The infamous Gillette incident.

Before I launch into this story, I'd like to mention that one of the readers of this blog is my old friend, Ed. Wait, I should rephrase that. I meant that Ed is a person who has been my friend for a long time, more than 30 years. Our careers aligned coincidentally, and we often worked at the same companies doing essentially the same jobs. Ed is now at Lam Research, where he's worked for 25 years (I got out after 17), but he has a family to support. Anyway, Ed, feel free to jump in and offer corrections and/or additions.

In the mid-'70s, I (and Ed) worked at Timex. No, I never met John Cameron Swayze. The facility was in Cupertino, CA, right across the street from Apple, and was dedicated to research and the development of liquid crystal displays. To say that the atmosphere there was relaxed would be an understatement. Our manager was an engineer promoted (I question that word in this context) far beyond his abilities who was more interested in rearranging his office and flirting with a cute tech than actually doing any R&D. We, the workers, had a lot of latitude, especially in the morning before the engineers and managers arrived.

In a previous blog I described using an evaporator for coating. My favorite deposition equipment at Timex was a sputter machine. It looked like a very large tuna fish can with a porthole. Items to be coated are placed on a rotating metal plate, similar to the doodad that goes around on the bottom of a microwave oven. On the underside of the top of the can is fastened a target, which is the deposition source. The target can be a number of materials, from silver to quartz.

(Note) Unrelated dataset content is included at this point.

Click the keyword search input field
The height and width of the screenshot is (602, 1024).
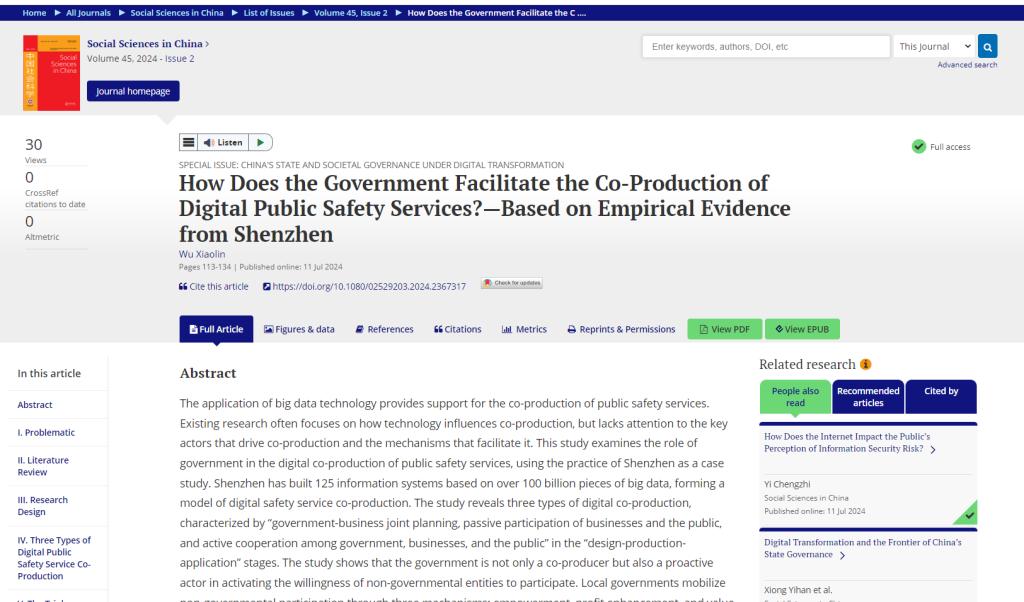[x=765, y=47]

To sputter, the sputterer is pumped to vacuum, and then a gas or a mixture of gases is introduced and voltage is applied to the platen and target. That causes the gases to ionize and bombard the target with molecules, which then knock atoms from the target that are drawn to the platen and coat the substrate. That's the end of the complicated part.

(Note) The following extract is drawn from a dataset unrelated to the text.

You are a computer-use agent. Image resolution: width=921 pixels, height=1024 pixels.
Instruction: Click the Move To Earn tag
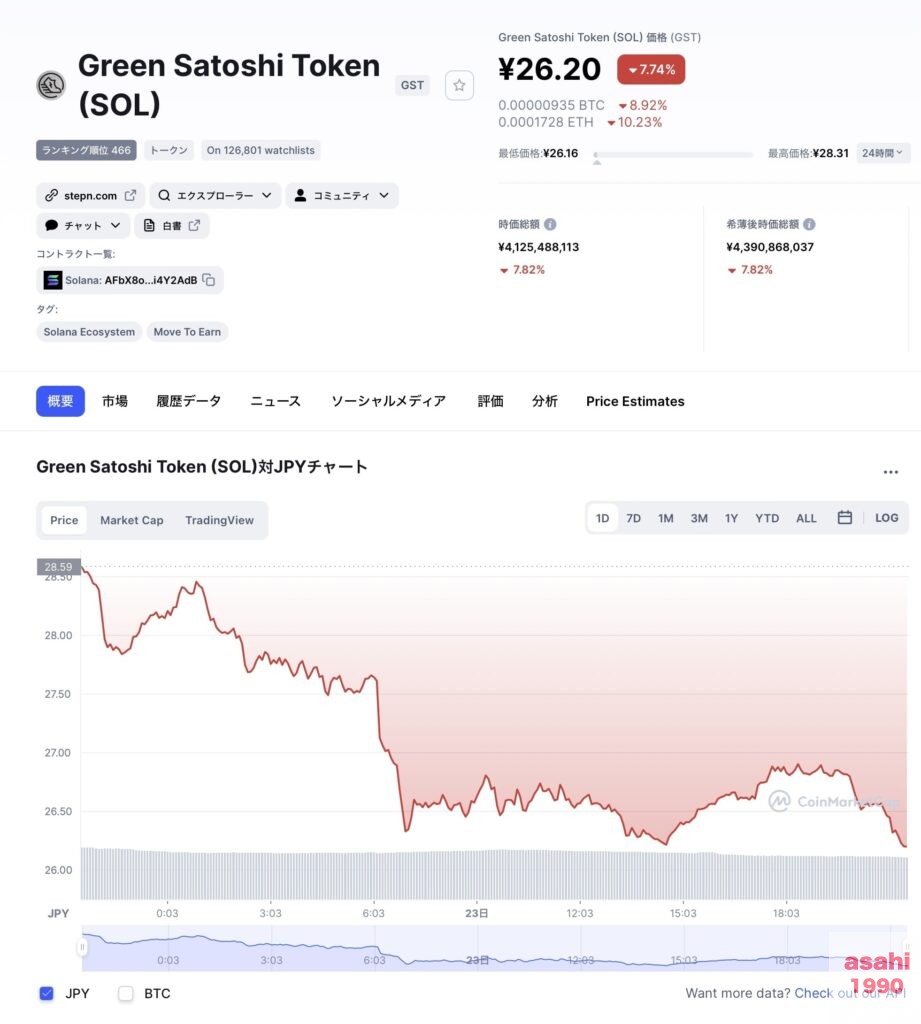pyautogui.click(x=187, y=332)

I thought the sputterer was really cool, and I often played with it in the mornings. Different gases result in different colors when they're ionized. A nitrogen plasma is particularly nice, IMO, a deep crimson. So I tried different gases to see what colors they'd be. I even did a hydrogen-oxygen mixture once, which might not have been the brightest idea. I think the plasma was pale blue, but I don't really remember.

The '70s are notable mostly for following the '60s, and life was still more relaxed than it is today. So I wasn't really surprised when one of my friends (not Ed) asked me for a favor. To do it, I installed a 99.9999% pure gold target in the sputterer. Around the outer edge of the platen I placed a pack of safety razor blades. I lit it up a couple of times and… TAH DAH!… gold-plated razor blades. But I was a bit horrified to see that the images of the razor blades remained on the now gold-coated platen. It was too late to do anything about it but hope for the best.

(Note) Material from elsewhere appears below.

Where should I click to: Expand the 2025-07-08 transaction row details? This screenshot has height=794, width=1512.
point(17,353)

The deposition engineer was a guy named Dave. He was a really good guy and a good engineer, but completely oblivious to the underlying dramas of the lab. On the razor blade morning, Dave came in and opened the sputterer, looked at the platen, looked at me, and said, "Please install the quartz target. I'll be back after I have my coffee."

And that was that.

4 comments:

cad said...

Do gold plated razor blades work better or last longer?

Anonymous said...

If I recall correctly, he said something about a smoother shave.

Ed said...

I'm over in Hawaii this week and just checked the blog. I remember seeing those shadowed platens and going "Hmmmm". I was still working there when they shut the place down and I split the bottle of gold evaporator pellets with a couple of engineers you would remember as a bonus. I still have them.
Also when they shut down they were building the Timex-Sinclair computers. They paid me for 2 weeks to go to the railroad yard in San Jose where they had 3 boxcars of computers ready for shipment. My job was to smash every last one of them with a sledgehammer so they could write them off. Somehow a few cases of them went home with me.

Ed

cad said...

Cool story! Do you still have have any of the Timex-Sinclair computers? Of course, what would you do with them if you did? The emulator at
http://www.vavasour.ca/jeff/ts1000/
probably runs faster than the original computer. It probably won't be too long before you won't be able to find an old TV to plug it into!

I gave one of the Sinclair ZX-81 kits to my youngest brother-in-law for Christmas in '81. Of course, it didn't work when he put it together and one of the techs I worked with had to help him debug it. But, that was cool, too, especially when they got it to work! I don't think it lasted very long, but he and his brother were excited to play with it while it did. He now programs industrial computers in the Andover, MA water treatment plant where he works.